++++ Exercise passage
No more negative attention should be mis-appropriately placed on another victim, especially one apart of my professional sports fraternity. I will not partake in it. That will be left up to the reporters who stress fame first and facts second, shock value before sensitivity.

My question is why inject that lack of compassion into this arena, at this time…in the hopes of waking up Black America?

I was described by Whitlock as ’singing the tune’ when I mentioned on Espn’s First Take and the Mike Tirico radio show that “athletes are targets”. Without knowledge of the facts of Seans’ particular case mounting in support of my argument, I made the statement based on the intelligence of being a 10-year veteran of the NFL. I have not only studied my sport in regards to the X’s & O’s, but more valuably, I lived in it! I didn’t need to interview sources to state the facts of the sports culture and the ills that surround and permeates through it. My only homework needed was recollection.

So it deeply troubles me when speculation motives in sensationalism in regards to the sport and the people that are members of my fraternity. Simply stated, it collides directly with my life and my circle of concern.

Sports were a means to an end for many of the players we currently celebrate nightly on Sportscenter. Being born in Compton and raised in inner-city Los Angeles, I’ve lived a first-hand perspective of the subtractions that gangs, poverty, drugs, and violence has on the human race AND black culture. Oh yeah, back then they called us “Boyz-n-the Hood”.

Sean Taylor is not the first football player that I have played against that has died by the hands of another person. Sadly, I’ve had teammates miss seasons in the past, and not because of injury, but because of their own death. Murdered! I’ve personally had to lay terrified on an open grass field for a half an hour before one of my football games during warm-ups while the spray of bullets came to a halt. How should I rationalize this? A wise-woman once told me, “You can’t make sense out of non-sense.”
++++++++
● **Directive A**
Answer these questions from the commentary on Sean Taylor:
(i) Where was the writer born?
(ii) How many years did the writer spend in the NFL?
(iii) How long did the writer lie on an open grass field during warm-ups?
++++ Data supplied
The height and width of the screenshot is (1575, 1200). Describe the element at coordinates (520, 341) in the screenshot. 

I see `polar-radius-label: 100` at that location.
++++++++
++++ Data supplied
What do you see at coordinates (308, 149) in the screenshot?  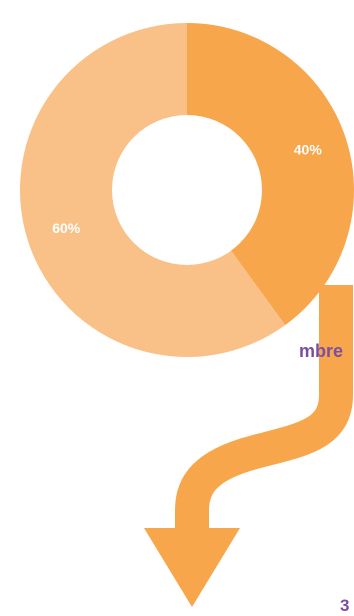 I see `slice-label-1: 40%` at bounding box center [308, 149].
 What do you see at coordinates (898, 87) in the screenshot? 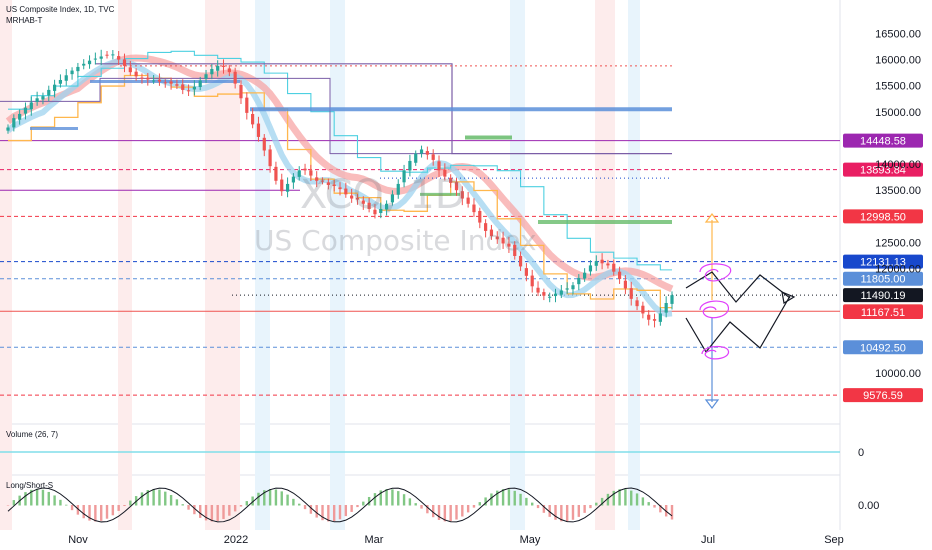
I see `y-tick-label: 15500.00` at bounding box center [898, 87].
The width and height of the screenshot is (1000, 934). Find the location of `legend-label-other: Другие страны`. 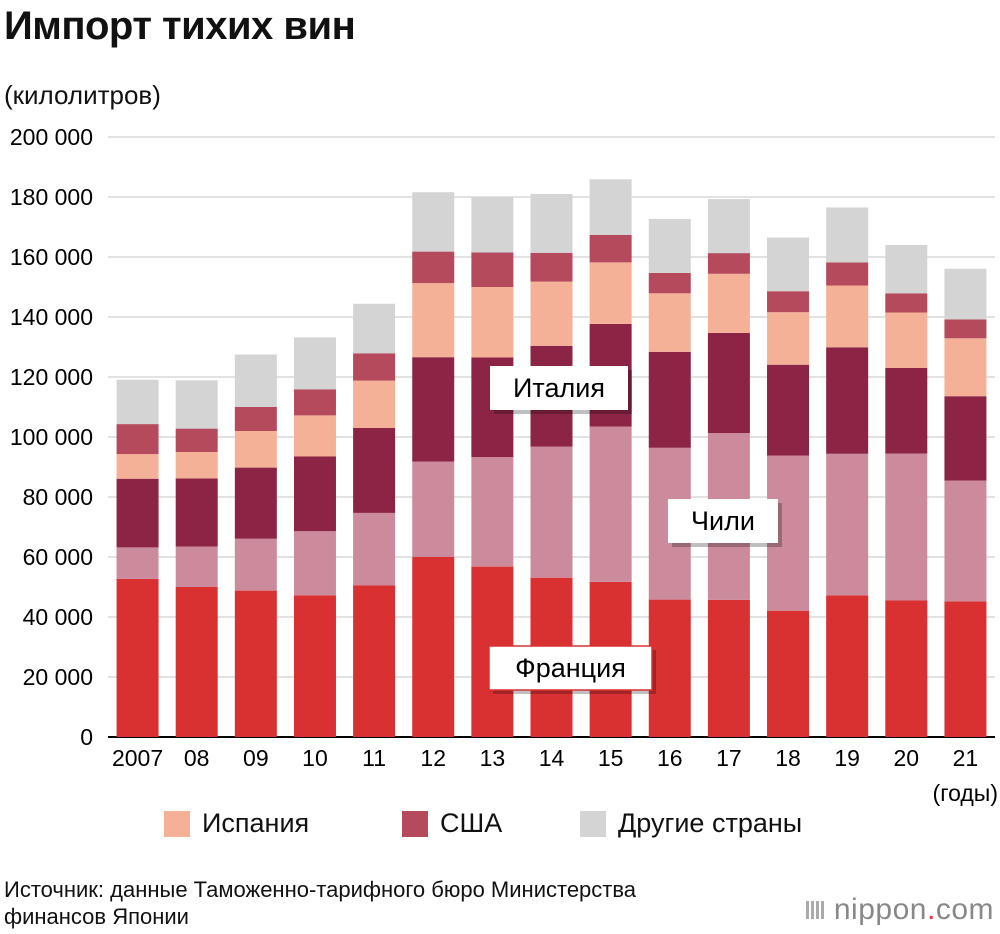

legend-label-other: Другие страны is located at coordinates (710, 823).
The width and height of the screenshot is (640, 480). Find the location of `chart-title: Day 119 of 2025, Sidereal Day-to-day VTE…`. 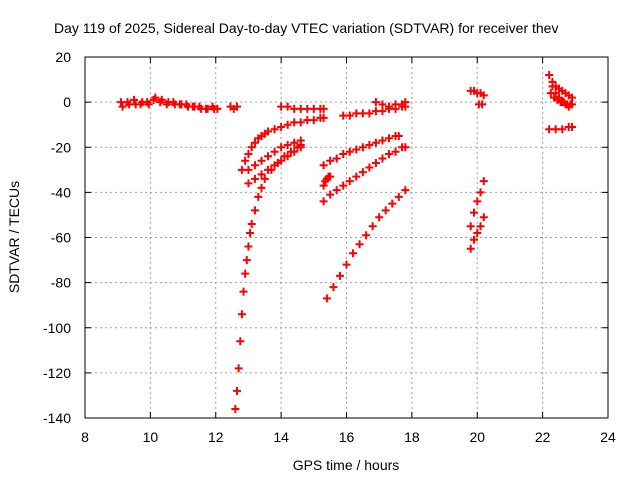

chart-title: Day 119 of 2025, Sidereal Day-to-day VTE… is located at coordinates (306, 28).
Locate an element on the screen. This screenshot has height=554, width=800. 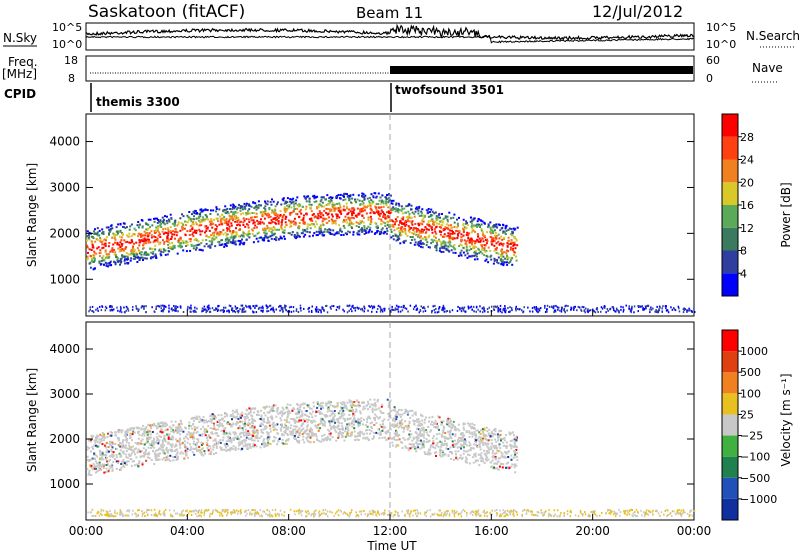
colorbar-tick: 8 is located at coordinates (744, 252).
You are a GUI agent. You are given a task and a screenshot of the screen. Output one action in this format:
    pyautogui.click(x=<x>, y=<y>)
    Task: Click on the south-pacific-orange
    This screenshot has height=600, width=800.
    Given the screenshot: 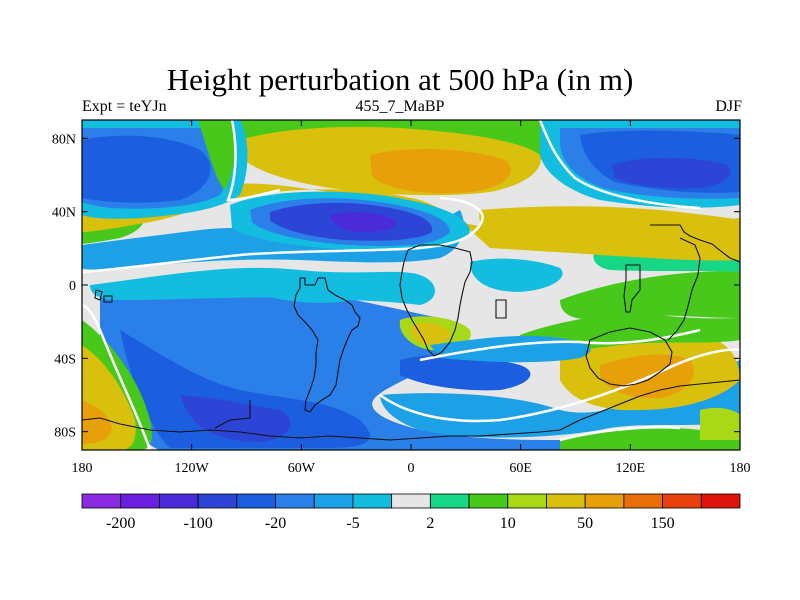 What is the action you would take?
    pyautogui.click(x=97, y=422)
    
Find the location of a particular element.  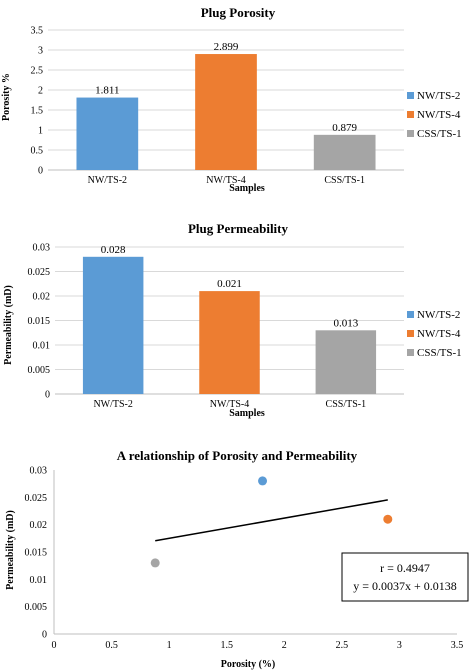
++++++++
● **Directive B**
Put the entry lines starting at the line containing "The height and" and ending at the line containing "at that location." into a Markdown table with the columns Row and Line, skipping blank lines.

● **Final answer A**
(i) Compton
(ii) 10 years
(iii) Half an hour

● **Final answer B**
| Row | Line |
|---|---|
| 1 | The height and width of the screenshot is (1575, 1200). Describe the element at coordinates (520, 341) in the screenshot.  |
| 2 | I see `polar-radius-label: 100` at that location. |